迷惑をかけて助け合う中国社会と、迷惑をかけない日本社会

先日、中国で仕事をしている友人と久しぶりに再会し、その生活ぶりなどを聞いた。

割と田舎の方に住んでいると話し、昔の日本人のような人間が今も多くいる、と彼は話した。

 

外国人に対して特に親切にしてくれるそうで、困ったことが何かしらあって、それに関して友人が頼みごとをすると物凄く、快くやってくれるのだそうだ。

それに関して礼を言うと、「なぜお礼を言うの?当たり前のことじゃない」と、驚かれるらしい。

 

日本では、何か他人から施しを受けたら必ずお礼をするのが一つの礼儀だが(失われつつあるようだが)中国ではそれが、ある程度の親しい中であれば当然のことだという。

また、相手に何かをお願いする、という行為は、"あなたとは深く付き合っていきたい"ということの証のようで、お金の貸し借りも、信頼できる人からしかお金は借りないらしい。

 

「俺も現地の友人に金を貸している。
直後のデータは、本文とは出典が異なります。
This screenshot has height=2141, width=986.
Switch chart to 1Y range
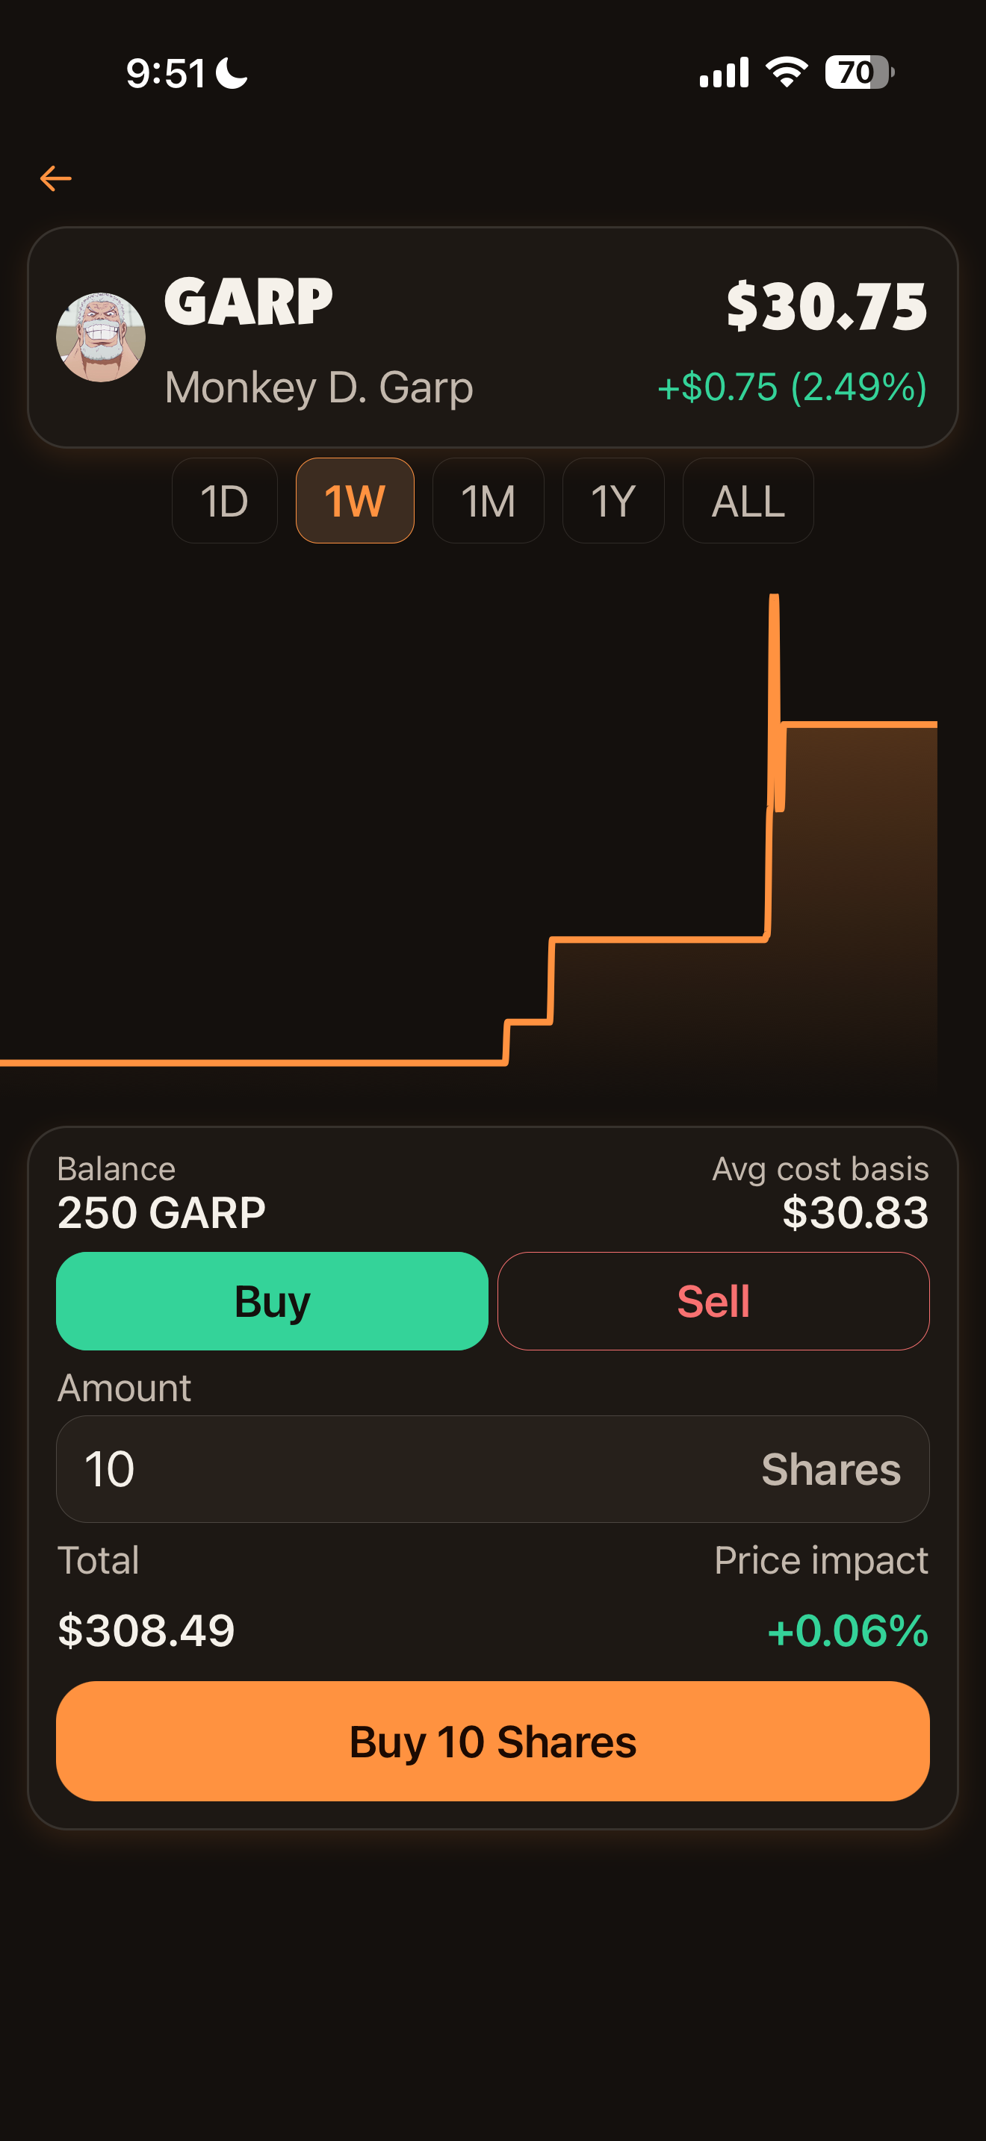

日本では違うよね、友人からお金を借りてはいけないから」
「日本では他人に迷惑をかけない、という社会だけど、中国では迷惑をかけながら助け合って生きていく」

 

そう友人は話したが。
それが本当ならば、常識的な概念がひっくり返るようなことだ。

 

面白かったのは、中国人が持つ日本人のイメージだ。

「勤勉で真面目で、あまり本音を言わない」ということらしい。

勤勉さや真面目さという点では、よく言われることだが、ドイツ人と日本人は似ていると言われるからそれに近いのだろう。


だが本音を言わない、というのはまさに日本人。

 

「例えば誰かからモノをもらって、仮にそれが自分が欲しくないモノだったとしても、日本人は礼を言って受取り、拒否をしない。中国人はいらないものはいらない、とハッキリ言うから、この話をすると驚かれる」

 

だから、現地で日本語を勉強している学生は、二人一組になって日本語で話し、お互いの発音の確認をするのはもちろんのこと"相手を褒め合う"ような授業も行うそうだ。

あまりばちっとハッキリ発言すると、日本社会では毛嫌いされるからだろう。

 

「でもそうすると、相手に褒められても、"それは本音ではないんじゃないか"と、混乱させてしまうんじゃないかな」と友人は話す。

ただでさえ文化や慣習が違うのだから、日本人特有のこの空気を読む的なものは、教えるのは確かに難しい。


とはいえ、中国びいきの友人は日本の悪いところが目につくようだが、僕はそのようには思わない。
日本では、他人に迷惑をかけない、という教えと、困っている人がいたら助ける、という概念もあった。

 

今の時代は"どう生きるか"という概念に個人も日本全体も混乱していて、誰もが余裕もないから、それを忘れているだけだ。

 

いずれにしても、日本全体を覆うこの行き詰まり感と閉塞感は、何とかしなければならない。

 

それには温故知新ではないけれども、もう一度原点に立ち戻り、今までのやり方を根本から変革していくことが必要なのだろう。